细胞受到DNA损伤因子作用后,其基因组中DNA损伤的分布并非均匀一致,这可能和遗传毒物与DNA碱基之间化学反应的特异性及染色质的高级结构有关。证据表明[2,3],染色质中高转录区域、重复DNA、核基质相关DNA及位于染色体脆性部位的DNA易于受损。致癌性化学物易与复制期DNA结合,特别是其复制叉部位。上述研究提示,遗传毒物在基因组中可能具有特异的靶序列或靶区域,而基因组中的各个基因因其序列、在染色质中的结构及其所处的转录与复制的状态不同,对损伤的敏感性也可能不同。
2 DNA修复与细胞转化
如上述所,造成DNA损伤的因素及损伤类型有多种,但并非所有损伤都能导致突变,其原因就在于细胞的DNA修复系统能够清除和修复这些损伤。如果正常的DNA修复系统发生遗传改变致使功能缺陷或丧失,则势必造成受累细胞DNA损伤及突变的固定和积累,使基因组不稳定性增加,最终导致细胞的恶性转化。另外,特定基因序列中损伤DNA的慢修复也可能对转化相关基因的突变起到间接作用。

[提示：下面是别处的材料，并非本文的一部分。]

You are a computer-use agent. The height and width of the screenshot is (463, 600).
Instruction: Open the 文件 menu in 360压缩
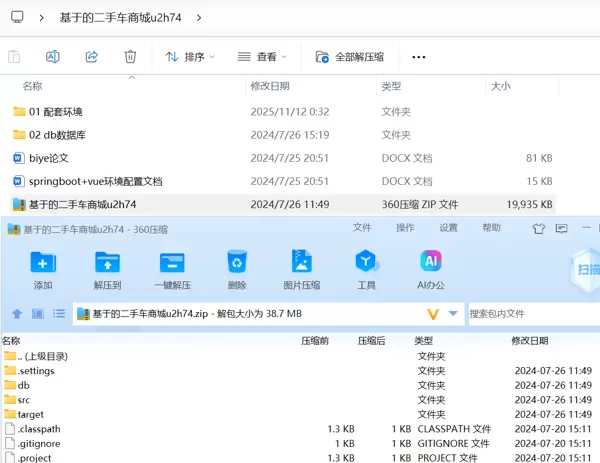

2.1 DNA修复基因的改变 DNA损伤修复的过程非常复杂,是与细胞周期的调节、DNA复制和转录等生命过程紧密相关的。参与这一过程的某些基因异常,是导致恶性转化的重要原因。已知哺乳动物细胞中DNA损伤修复的途径有多条,根据其修复的对象或机制不同可将其分为直接修复、核苷酸切除修复(NER)及错配修复(MMR)等。目前已克隆出70余个直接与DNA修复相关的基因[1],它们分别参与上述一个或多个修复途径。其中,与细胞转化及癌变关系较为密切的基因包括06-甲基鸟嘌呤-DNA甲基转移酶(MGMT)基因、MMR基因及NER基因等。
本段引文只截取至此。